В забытьи она была недолго. Ее разбудил тоненький плач. Дождь прекратился, утих ветер. Рухия скинула безрукавку, запеленала малыша; прижав его к себе, стала кормить грудью.
Так она блаженно сидела, укачивая его.
Занималась заря. Ее неудержимо клонило в сон. Почмокав беззубым ртом, прикорнул и малыш.
Услышав топот копыт, Рухия в испуге вздрогнула, но тут же успокоила себя: «Кто бы они ни были, они же люди, не смогут обойтись со мной жестоко, пощадят…»
К ней приблизились четыре всадника.
— Кто ты? — спросил один, не слезая с коня.
— Бедная путница…
— А что ты тут делаешь?
— Отстала от кочевья… Родила… Кормлю ребенка.
— Принесла еще одного врага! — Ойрот замахнулся плетью.
— Чем я провинилась перед тобой? — Шатаясь, Рухия встала, по щекам ее бежали слезы.
— Что уставилась, сука? — Шерик огрел ее камчой.
Рухия ни слова не обронила, только заслонила руками младенца.
Один из всадников спрыгнул с коня и выхватил у своего спутника плеть.
— Может, красавица, немного позабавимся, а? Что ты молчишь? Или хочешь, чтобы я проткнул копьем твоего заморыша?
Острым ножом впились страшные слова в сердце Рухни. Что она могла поделать? Она была беззащитна перед этими извергами, напавшими на нее.
— Вытри слезы, улыбнись, так-то лучше. Идем, идем…
Рухия еле волочила ноги. Трое не отставали от нее, предвкушая забаву. Их жадные глаза скользили по ее разорванному платью, раздевали женщину. Показался родник.
— Я пойду помоюсь.
— А не сбежишь?
— Куда же мне бежать?
— Ну ладно, только быстро.
Рухия подошла к воде. Те — за ее спиной — смеялись, торопили. Ей так хотелось вцепиться им в горло, но что будет тогда с ее несчастным малышом? Не может она стать их подстилкой, лучше умереть! Что же делать? Чтобы они проткнули копьем сынишку, едва увидевшего свое первое утро? Отчаянье, леденящая безысходность сковали Рухию.
Снова остро запахла полынь. О заветный запах родной земли, нежный, влекущий!.. У Рухии созрело решение. Взглянув исподлобья на своих мучителей, она незаметно положила малыша под большим кустом. «Постарайся выжить, солнышко мое! Видит бог, я больше ничего не могу для тебя сделать…» Не смея обернуться, она пошла прочь.

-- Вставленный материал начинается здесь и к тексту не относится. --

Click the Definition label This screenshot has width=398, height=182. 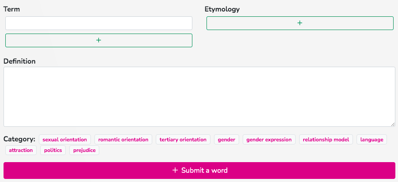pyautogui.click(x=19, y=61)
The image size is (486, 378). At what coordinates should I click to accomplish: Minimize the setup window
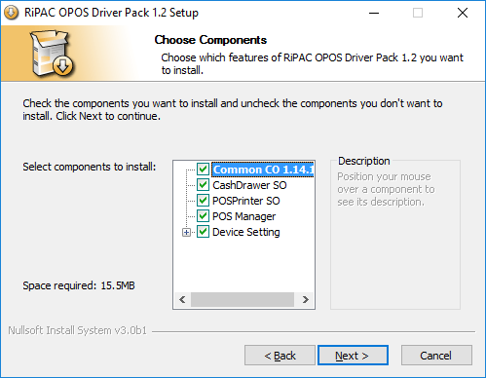374,13
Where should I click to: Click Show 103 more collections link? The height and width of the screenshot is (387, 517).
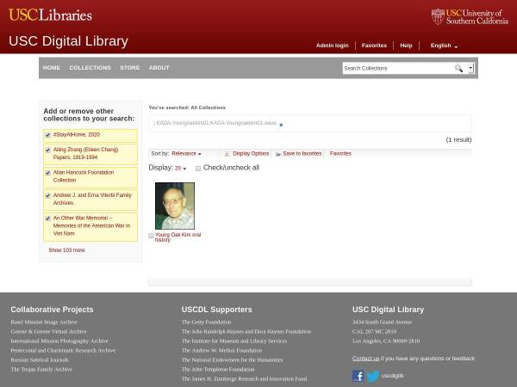click(x=66, y=250)
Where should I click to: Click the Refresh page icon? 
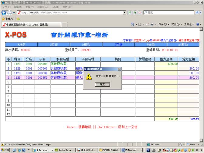pyautogui.click(x=134, y=12)
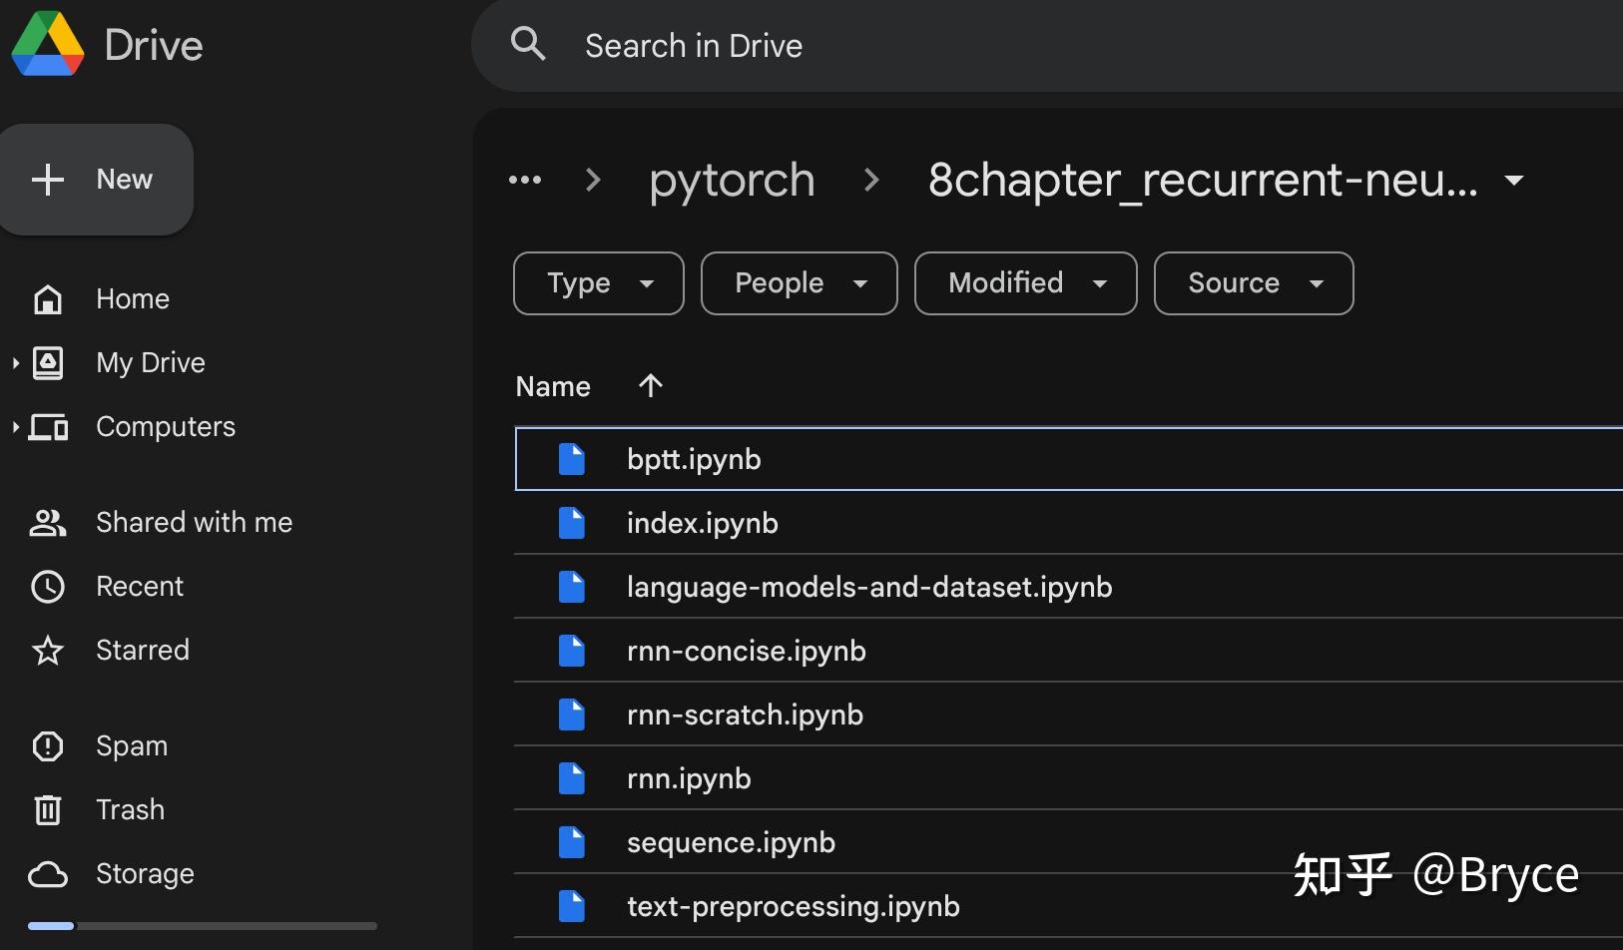Click the storage usage bar
Viewport: 1623px width, 950px height.
tap(200, 926)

— Куда ты? — окликнули ее.
— Отойдем подальше.
Четверо шериков ехали за ней, они удалялись от родника. Рухия понуро плелась впереди, а душа ее рвалась назад — к сыну.

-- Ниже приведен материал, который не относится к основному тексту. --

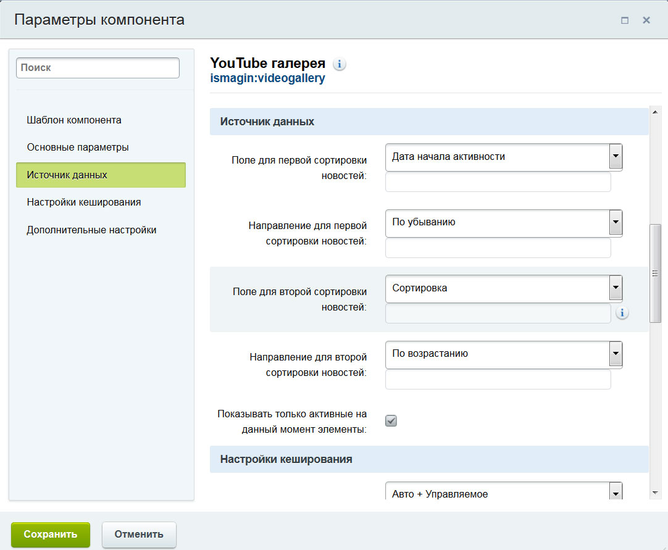Open the Авто + Управляемое cache dropdown
The image size is (668, 550).
[x=503, y=493]
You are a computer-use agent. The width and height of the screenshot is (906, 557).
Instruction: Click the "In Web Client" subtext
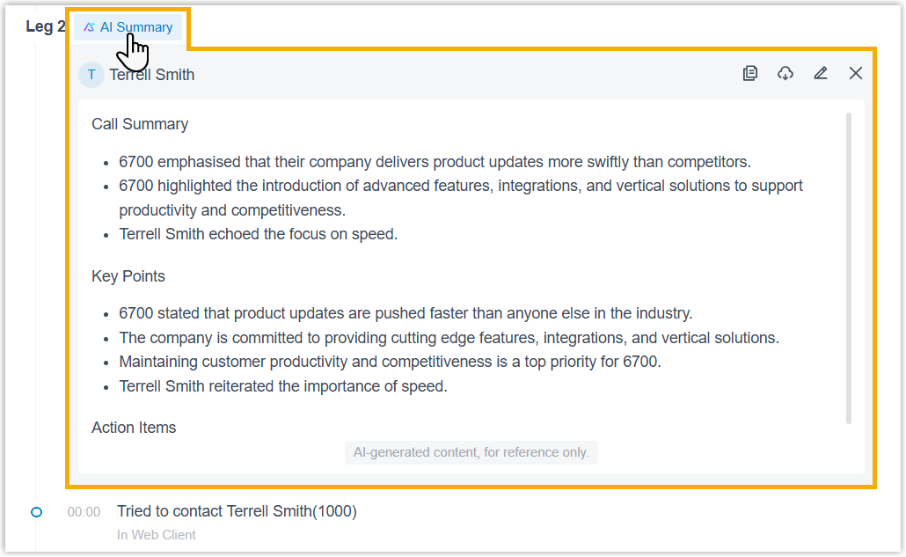[x=157, y=535]
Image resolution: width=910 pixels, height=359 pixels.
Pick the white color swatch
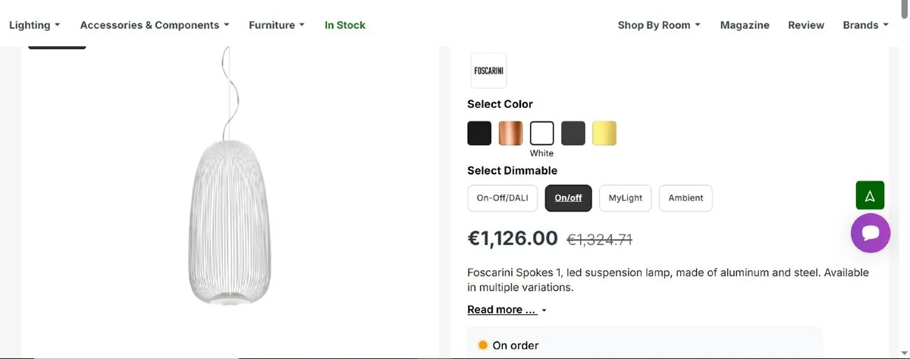(541, 133)
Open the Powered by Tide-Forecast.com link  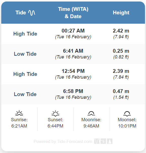[x=63, y=141]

«Куда я иду? — с ужасом думала она. — Я попала в западню. Как я могу противостоять им? Что за пытку придумал для меня создатель?»
— Эй, баба! Остановись!
— Батыр, даже перед боем бывает поединок. Вы что же, вчетвером кинетесь на одну женщину?

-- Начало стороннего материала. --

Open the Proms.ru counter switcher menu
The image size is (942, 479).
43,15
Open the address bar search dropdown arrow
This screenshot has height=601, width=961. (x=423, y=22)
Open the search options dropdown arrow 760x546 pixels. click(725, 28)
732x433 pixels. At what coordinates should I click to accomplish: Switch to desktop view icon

Шерику явно польстило, что его назвали батыром. Он остановил своих шериков, спешился и вместе с Рухией стал спускаться в лощину.
— Куда ты все бежишь, казахская красотка? Ты уже распалила меня, мне не терпится тебя обнять… — Он положил руку на ее тонкую шею.
Рухия вздрогнула как от прикосновения змеи.
— Удальцу, говорят, пристало терпение. Я же никуда не денусь. Пойми, я только родила… Повремени пару дней, ты же не зверь… — Пытаясь заговорить ему зубы, Рухия нащупала на поясе у ойрота кинжал.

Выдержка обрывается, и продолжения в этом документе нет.